■ Problem requirements
Rewrite the records below, from the line with "Given: Open the" to the line with "Action: pos(8,45)", as a JSON list of strings with one string per line. Skip blank lines and leave the pictures out.

■ Listed entries
__________________________________________________
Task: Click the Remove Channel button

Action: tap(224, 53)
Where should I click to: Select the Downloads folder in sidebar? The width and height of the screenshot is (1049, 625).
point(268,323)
__________________________________________________
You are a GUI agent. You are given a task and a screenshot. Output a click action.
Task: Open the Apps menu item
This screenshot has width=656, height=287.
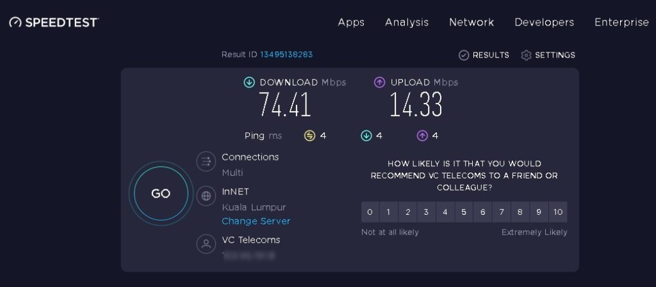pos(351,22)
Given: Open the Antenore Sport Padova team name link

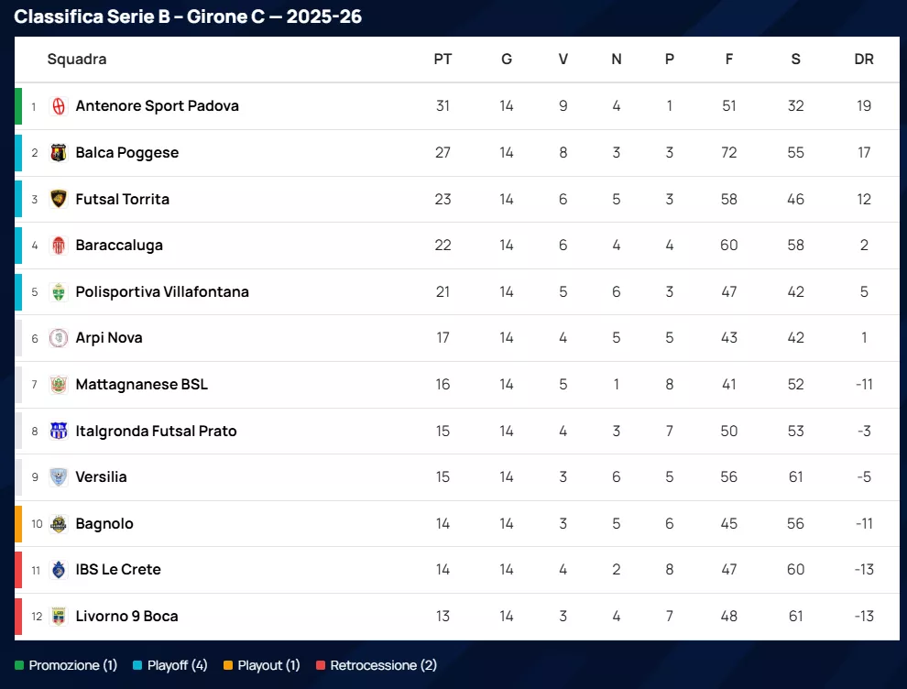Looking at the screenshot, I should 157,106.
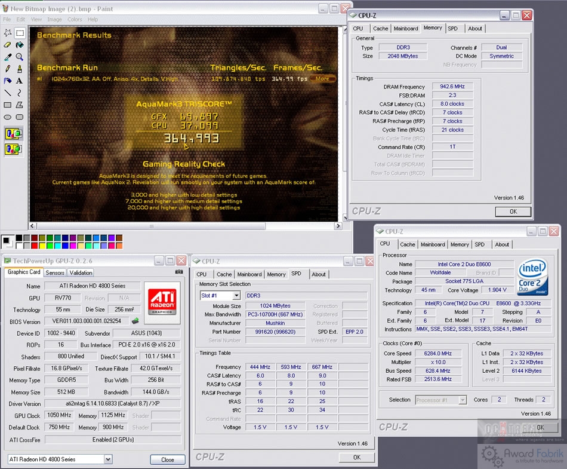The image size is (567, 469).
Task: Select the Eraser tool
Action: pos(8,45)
__________________________________________________
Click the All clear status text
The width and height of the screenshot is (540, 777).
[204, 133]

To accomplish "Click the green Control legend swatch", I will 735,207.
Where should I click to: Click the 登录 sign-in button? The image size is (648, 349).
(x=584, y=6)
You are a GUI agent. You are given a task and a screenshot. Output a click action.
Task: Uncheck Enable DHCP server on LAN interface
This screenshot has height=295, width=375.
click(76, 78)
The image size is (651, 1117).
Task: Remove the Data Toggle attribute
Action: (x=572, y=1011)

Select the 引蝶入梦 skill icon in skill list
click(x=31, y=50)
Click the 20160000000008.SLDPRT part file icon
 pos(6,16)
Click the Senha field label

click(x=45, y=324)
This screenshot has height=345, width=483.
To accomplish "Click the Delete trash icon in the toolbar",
__________________________________________________
■ Response
[
  "Given: Open the Antenore Sport Padova team name link",
  "Looking at the screenshot, I should 157,106.",
  "The image size is (567, 469).",
  "Task: Select the Eraser tool",
  "Action: pos(8,45)"
]